News In Focus

29 July 2010

Default retirement age to be retired in 2011

After years of debate, the UK’s default retirement age of 65 is on course to be scrapped from October 2011, protecting employees who wish to work beyond that age from what many regard as arbitrary dismissal without compensation. Although the change would not force workers to carry on beyond 65, it would give them the option to do so.

The new proposals, put out today for consultation, would mean that the effect of any changes would kick in during April next year, as employers are currently required to give at least six months' notice of their intentions to employees approaching retirement age.

Age campaign groups were quick to celebrate victory, having previously failed to have the default retirement age overturned in the courts.

However, the CBI warned that scrapping the default retirement age left “unresolved problems”.

John Cridland, CBI deputy director-general, said: “Scrapping the DRA will leave a vacuum, and raise a large number of complex legal and employment questions, which the Government has not yet addressed. This will create uncertainty among employers and staff, who do not know where they stand.
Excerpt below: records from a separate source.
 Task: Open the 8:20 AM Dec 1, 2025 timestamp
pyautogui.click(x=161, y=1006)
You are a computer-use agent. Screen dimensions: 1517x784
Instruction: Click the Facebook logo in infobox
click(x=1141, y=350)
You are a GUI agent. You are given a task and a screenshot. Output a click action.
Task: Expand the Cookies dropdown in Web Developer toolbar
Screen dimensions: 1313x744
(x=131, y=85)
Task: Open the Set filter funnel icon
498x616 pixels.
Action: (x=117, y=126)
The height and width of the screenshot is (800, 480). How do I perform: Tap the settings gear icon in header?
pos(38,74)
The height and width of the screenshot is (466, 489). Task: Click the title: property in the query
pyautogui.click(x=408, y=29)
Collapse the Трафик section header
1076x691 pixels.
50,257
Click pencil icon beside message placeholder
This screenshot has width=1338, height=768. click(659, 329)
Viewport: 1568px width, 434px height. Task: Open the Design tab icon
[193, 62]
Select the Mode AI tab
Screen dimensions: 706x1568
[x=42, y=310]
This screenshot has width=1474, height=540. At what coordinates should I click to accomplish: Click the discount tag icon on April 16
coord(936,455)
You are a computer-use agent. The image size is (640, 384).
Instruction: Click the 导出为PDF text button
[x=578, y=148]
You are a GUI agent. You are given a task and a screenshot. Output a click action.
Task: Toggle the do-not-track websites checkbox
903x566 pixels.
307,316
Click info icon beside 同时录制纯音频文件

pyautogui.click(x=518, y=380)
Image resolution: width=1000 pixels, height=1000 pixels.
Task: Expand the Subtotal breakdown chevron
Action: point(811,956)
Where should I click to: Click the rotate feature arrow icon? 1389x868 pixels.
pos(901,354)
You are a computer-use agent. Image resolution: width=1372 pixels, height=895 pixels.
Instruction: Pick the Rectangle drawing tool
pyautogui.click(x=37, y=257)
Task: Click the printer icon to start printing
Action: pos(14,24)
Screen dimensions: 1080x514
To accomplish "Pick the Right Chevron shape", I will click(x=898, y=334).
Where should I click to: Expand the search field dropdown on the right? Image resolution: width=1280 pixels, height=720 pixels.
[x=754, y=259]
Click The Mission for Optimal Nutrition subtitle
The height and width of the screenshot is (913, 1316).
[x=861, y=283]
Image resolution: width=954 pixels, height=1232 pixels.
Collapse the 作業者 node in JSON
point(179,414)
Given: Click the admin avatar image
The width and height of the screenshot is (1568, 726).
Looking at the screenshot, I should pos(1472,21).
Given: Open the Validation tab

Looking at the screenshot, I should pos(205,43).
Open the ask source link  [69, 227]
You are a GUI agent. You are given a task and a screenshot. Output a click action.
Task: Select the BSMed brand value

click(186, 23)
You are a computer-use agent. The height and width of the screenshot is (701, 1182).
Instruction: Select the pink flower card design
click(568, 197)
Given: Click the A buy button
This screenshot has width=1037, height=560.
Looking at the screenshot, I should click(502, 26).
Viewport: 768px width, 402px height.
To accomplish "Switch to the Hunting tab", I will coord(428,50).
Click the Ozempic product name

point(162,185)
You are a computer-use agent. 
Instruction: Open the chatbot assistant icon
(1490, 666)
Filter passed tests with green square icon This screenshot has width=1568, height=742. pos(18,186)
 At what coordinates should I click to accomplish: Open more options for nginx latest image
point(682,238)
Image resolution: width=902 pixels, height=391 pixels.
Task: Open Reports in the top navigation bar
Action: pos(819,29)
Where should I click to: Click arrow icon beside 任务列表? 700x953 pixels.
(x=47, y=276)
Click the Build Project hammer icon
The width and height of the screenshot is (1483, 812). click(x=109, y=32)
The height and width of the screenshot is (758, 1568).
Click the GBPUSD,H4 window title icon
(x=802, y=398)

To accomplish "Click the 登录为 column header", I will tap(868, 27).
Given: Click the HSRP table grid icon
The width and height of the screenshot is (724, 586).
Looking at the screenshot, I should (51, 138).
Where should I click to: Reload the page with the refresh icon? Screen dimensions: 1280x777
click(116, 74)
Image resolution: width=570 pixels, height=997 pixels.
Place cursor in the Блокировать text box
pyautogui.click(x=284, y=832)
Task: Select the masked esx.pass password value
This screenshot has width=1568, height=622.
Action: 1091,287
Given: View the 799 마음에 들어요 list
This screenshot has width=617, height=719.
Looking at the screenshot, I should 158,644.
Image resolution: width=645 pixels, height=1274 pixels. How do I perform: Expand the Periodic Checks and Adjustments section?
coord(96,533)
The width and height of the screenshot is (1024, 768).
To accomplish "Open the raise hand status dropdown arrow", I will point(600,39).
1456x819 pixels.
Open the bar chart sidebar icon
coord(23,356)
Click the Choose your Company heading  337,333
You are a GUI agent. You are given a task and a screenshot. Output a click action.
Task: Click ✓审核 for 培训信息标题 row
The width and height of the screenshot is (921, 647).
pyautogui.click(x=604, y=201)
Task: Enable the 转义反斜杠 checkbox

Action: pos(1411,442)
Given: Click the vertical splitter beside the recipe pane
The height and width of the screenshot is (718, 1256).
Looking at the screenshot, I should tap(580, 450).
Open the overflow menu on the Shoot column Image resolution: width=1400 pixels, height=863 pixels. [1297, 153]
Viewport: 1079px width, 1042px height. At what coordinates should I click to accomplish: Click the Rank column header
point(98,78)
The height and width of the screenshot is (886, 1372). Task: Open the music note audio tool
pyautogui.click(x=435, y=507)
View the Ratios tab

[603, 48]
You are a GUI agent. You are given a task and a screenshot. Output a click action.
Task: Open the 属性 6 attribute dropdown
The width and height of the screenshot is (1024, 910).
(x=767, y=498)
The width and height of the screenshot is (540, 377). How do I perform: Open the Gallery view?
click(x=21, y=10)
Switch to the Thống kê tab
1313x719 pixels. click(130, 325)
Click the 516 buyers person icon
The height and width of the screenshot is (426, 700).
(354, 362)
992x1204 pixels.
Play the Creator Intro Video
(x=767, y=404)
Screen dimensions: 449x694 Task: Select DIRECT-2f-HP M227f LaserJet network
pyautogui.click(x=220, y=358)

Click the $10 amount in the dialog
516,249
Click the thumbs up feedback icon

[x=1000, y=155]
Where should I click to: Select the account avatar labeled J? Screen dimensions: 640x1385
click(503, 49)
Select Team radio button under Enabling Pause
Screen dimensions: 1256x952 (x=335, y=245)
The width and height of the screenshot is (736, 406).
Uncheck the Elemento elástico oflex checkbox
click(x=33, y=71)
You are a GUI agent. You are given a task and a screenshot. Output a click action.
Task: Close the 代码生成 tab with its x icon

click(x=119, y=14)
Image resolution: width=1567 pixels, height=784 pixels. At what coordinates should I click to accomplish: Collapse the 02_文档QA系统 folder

There will need to be more than a code of practice to address these practical issues; we will need changes in the law to deal more effectively with difficult employment situations.”

The Forum of Private Business said the proposal "could prove highly damaging to thousands of small firms", hampering their abilities to plan for the future, and "open the door to costly and painful employment tribunals, as an employers’ only means of ending employment will be through a ‘capability dismissal’ based on the declining competence of the worker".